Result Statement Why it matters
Uniqueness (24.1) identity and inverses are unique the axioms are well-behaved
Lagrange (24.2) $\lvert H\rvert \mid \lvert G\rvert$ for a subgroup $H$ structural backbone
Corollary 24.3 $a^{\lvert G\rvert} = e$ in any finite group = Euler/Fermat; = why RSA works
Field criterion (24.4) $\mathbb{Z}_n$ is a field $\iff n$ prime gives $\mathrm{GF}(p)$ for free
Classification (24.5) finite field of order $q$ exists $\iff q = p^k$ no $\mathrm{GF}(6)$; yes $\mathrm{GF}(2^8)$
Cyclic units (24.6) $\mathrm{GF}(q)^*$ is cyclic of order $q-1$ log-table multiplication; primitive elements

A decision aid — "what structure is this?" Given a set $S$ with operation(s):

  1. One operation? Check closure → associativity → identity → inverses. All four ⇒ group; add commutativity ⇒ abelian.
  2. Two operations? Is $(S,+)$ an abelian group and does $\cdot$ distribute? ⇒ ring. Then: is every nonzero element invertible (equivalently, no zero divisors and finite, or invertibility shown)? ⇒ field.
  3. Shortcut for $\mathbb{Z}_n$: ring always; field iff $n$ is prime.
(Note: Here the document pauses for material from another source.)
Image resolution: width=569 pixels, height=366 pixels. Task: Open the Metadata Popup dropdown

Common pitfalls. $(\mathbb{Z}_n, \cdot)$ is not a group (must restrict to units $\mathbb{Z}_n^*$). $\mathrm{GF}(p^k)\ne \mathbb{Z}_{p^k}$ for $k>1$ (the latter isn't a field). Commutativity is not a group axiom. In $\mathrm{GF}(2^n)$, addition is XOR and is its own inverse.
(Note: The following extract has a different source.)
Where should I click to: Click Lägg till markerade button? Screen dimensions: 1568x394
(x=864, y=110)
Toolkit: added rsa_keygen to crypto.py — RSA's structure (work mod $\phi(n) = \lvert\mathbb{Z}_n^*\rvert$) is Corollary 24.3 in disguise.


Spaced Review

Retrieval strengthens memory. Answer from memory before opening the solutions.
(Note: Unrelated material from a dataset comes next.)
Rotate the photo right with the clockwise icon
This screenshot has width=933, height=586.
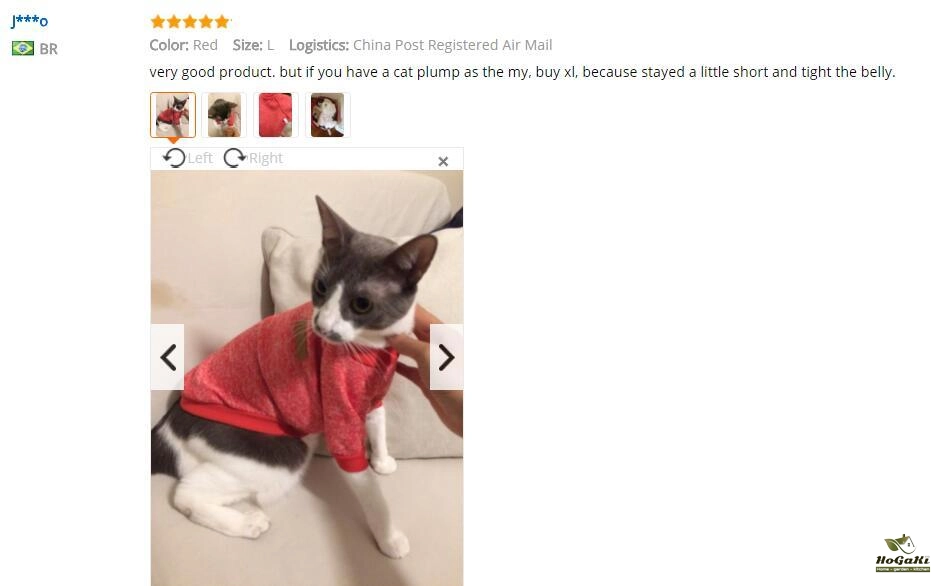point(234,158)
  1. (Ch. 23) Euler's theorem says $a^{\phi(n)}\equiv 1\pmod n$ when $\gcd(a,n)=1$. In this chapter's language, which group is this a statement about, and which general group theorem is it a special case of?
  2. (Ch. 23) Computing the private RSA exponent $d$ requires $e^{-1} \bmod \phi(n)$. Which Chapter-23 algorithm produces a modular inverse, and what condition on $e$ and $\phi(n)$ must hold for it to exist?
  3. (Ch. 8) A subgroup $H$ of $G$ is in particular a subset of $G$. Using the cardinality notion from Chapter 8, restate Lagrange's theorem as a relationship between $\lvert H\rvert$ and $\lvert G\rvert$, and say why a group of order 12 can have no subgroup of order 5.
  4. (Ch. 8) $\mathbb{Z}_n^*$ is a subset of $\mathbb{Z}_n$ defined by a property. Write $\mathbb{Z}_{12}^*$ in set-builder notation and give its cardinality.

Answers

  1. It is a statement about the multiplicative group $\mathbb{Z}_n^*$ (order $\phi(n)$). It is the special case of Corollary 24.3 — "$a^{\lvert G\rvert} = e$ in any finite group" — applied to $G = \mathbb{Z}_n^*$. 2. The extended Euclidean algorithm (it yields Bézout coefficients, one of which is the inverse). The inverse $e^{-1}\bmod\phi(n)$ exists iff $\gcd(e, \phi(n)) = 1$. 3. Lagrange: $\lvert H\rvert$ divides $\lvert G\rvert$. Since $5 \nmid 12$, no subgroup can have order 5. 4. $\mathbb{Z}_{12}^* = \{a \mid 1\le a\le 11,\ \gcd(a,12)=1\} = \{1,5,7,11\}$; cardinality $\phi(12) = 4$.

What's Next

You now hold the abstract "why" behind everything Part IV has been building toward: $\mathbb{Z}_n^*$ is a finite group, so any element raised to the group's order returns to the identity — and that is what makes encryption reversible. Chapter 25 spends that capital. We'll trace cryptography from the Caesar cipher (and why it falls in seconds) through the key-exchange problem to the breakthrough of public-key cryptography, and then build RSA: generate keys (you already started), encrypt, decrypt, and prove with Euler's theorem — Corollary 24.3 in costume — that the message always comes back. The structure is in place; next we make it compute.